Prepare your reverse phase column by equilibrating it with 10 column volumes of wash solution. This is typically known as buffer or solvent A. Buffer A is a water-based solvent with 0.1 percent of acid. The same buffer A is used, together with the organic buffer B, to elute your sample. Formic acid, trifluoroacetic acid or acetic acid are commonly used to make buffer A. Make 0.1 percent solution by adding 1 milliliter of acid into 1 liter of water.
Apply your first sample into the column. Prepare your sample by diluting it into buffer A.

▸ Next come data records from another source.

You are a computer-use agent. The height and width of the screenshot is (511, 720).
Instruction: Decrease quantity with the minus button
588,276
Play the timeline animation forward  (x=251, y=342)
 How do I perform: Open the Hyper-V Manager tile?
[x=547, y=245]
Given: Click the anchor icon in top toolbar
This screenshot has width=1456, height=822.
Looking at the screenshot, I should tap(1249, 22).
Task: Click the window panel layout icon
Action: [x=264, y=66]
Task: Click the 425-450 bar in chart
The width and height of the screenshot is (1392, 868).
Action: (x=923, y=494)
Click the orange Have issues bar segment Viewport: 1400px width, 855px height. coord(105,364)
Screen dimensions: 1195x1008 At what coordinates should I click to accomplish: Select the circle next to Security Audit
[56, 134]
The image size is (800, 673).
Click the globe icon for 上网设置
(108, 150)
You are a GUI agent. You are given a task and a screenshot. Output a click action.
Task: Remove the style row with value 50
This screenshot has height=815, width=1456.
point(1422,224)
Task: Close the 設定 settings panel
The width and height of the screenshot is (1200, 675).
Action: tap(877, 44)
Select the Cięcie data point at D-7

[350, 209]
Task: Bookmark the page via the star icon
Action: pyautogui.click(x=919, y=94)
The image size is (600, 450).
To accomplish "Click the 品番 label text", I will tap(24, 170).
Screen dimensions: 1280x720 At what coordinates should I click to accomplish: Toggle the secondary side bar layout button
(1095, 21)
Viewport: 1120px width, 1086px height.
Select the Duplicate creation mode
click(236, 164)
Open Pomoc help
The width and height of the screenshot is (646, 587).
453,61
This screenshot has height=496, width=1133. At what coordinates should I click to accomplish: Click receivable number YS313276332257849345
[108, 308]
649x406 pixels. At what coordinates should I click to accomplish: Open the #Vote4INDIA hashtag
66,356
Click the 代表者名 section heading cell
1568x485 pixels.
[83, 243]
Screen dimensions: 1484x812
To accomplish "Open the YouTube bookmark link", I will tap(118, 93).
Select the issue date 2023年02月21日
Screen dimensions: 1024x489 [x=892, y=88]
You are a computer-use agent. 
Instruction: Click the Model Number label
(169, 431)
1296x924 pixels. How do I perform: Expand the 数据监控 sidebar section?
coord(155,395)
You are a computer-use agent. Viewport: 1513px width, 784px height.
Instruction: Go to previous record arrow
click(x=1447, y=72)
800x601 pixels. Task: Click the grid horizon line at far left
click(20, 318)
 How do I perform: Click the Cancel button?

Wash the column with 5 column volumes of 100 percent buffer A. This helps wash off any extra molecules in your sample that do not bind to the column, leaving only your bind sample molecule behind.
Elute your sample by gradually increasing the hydrophobicity of the elution solution. This is accomplished by gradually mixing buffer A and buffer B together. Start with 99 percent buffer A and 1 percent buffer B and gradually increase the amount of buffer B and decrease the amount of buffer A. At the end of the gradient, the elution solution is 0 percent buffer A and 100 percent buffer B.
Collect all the solvent that exits from the column after you begin the elution. This is usually done collecting few milliliter fractions into small tubes. This ensures you will not lose your sample if you do not know at what time point buffer B concentration elutes from the column matrix. Most chromatographic machines are equipped with a spectrometer that analyses each fraction for protein. Discard all fractions that contain no protein and save only the fractions that are positive for protein.
Wash your column with 10 volumes of 100 percent buffer A after you have run the entire elution gradient. After this, your column is ready for the second sample or to be regenerated and prepared for storage.